Kunstgriffe 28.08.2019
2. Seit Snowdon keine gute Idee
Microsoft ist doch der Laden, der deine Daten der NSA, dem FBI und der CIA freiwillig übermittelt. Da nützt das Versprechen einer deutschen Cloud recht wenig bzw. ist nicht plausibel. Als IT-Admin würde ich raten: Finger weg von MS, wenn es um Datenschutz geht, egal was die versprechen. Im Zweifel sind die Daten schon bei den Amerikanern und du wunderst dich noch, dass du oder deine Familie Probleme beim USA-Urlaub bekommen.
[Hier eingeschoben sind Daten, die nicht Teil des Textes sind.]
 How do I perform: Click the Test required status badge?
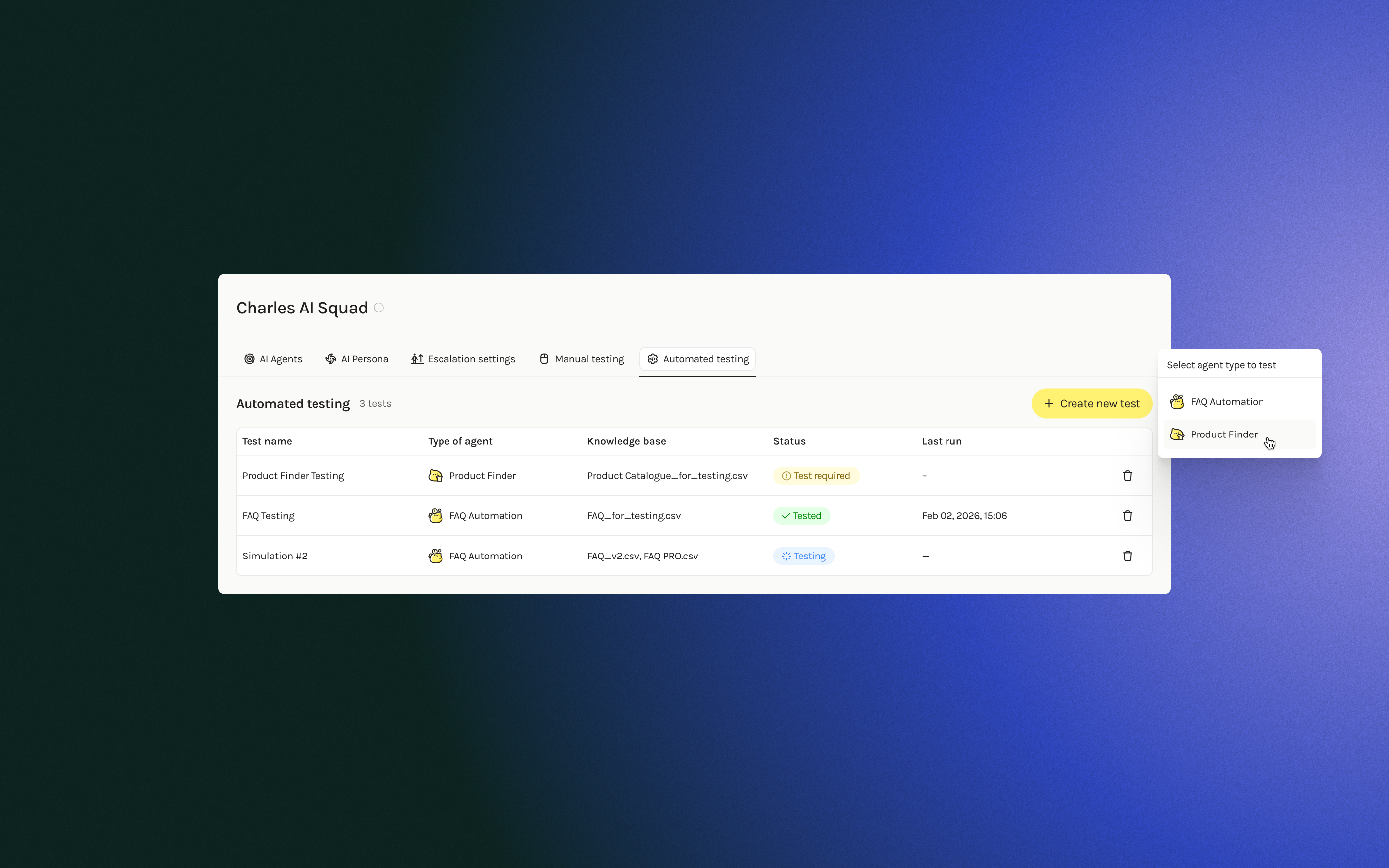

Sigh. Vgl. ZB https://www.spiegel.de/netzwelt/netzpolitik/wie-microsoft-mit-fbi-nsa-und-cia-kooperiert-a-910863.html
grbxx 28.08.2019
3. Google Cloud hat auch Regionen
Genau genommen gibt es Regionen und Verfügbarkeitsregionen ... neben der Ausfallsicherheit geht es hier auch um die Performance ...
fritz_64 28.08.2019
4.
Betreiber dieser Rechenzentren sind nicht Microsoft oder Google, die Mieten die Flächen (Racks & Kühlung) auch nur an...bei zum Beispiel Interxion oder equinox's, oder so...
axel_roland 28.08.2019
5. Die Deutschland-Cloud war auch ein typischer Microsoft-Schnellschuss
Ich hatte unseren Kunden seinerzeit von einer Nutzung der abgeschotteten Deutschland-Cloud abgeraten - nun bekommen sie das, was sie von anfang an wollten, und was AWS und co. schon lange bieten: Einen Serverstandort in Deutschland. AWS, Google und co. bieten außerdem seit Monaten Verträge nur noch mit ihren europäischen Tochter-Dependancen an, so dass man juristisch und in bezug auf die DSGVO genauso so gut aufgehoben ist, wie bei jedem anderen Rechenzentrum.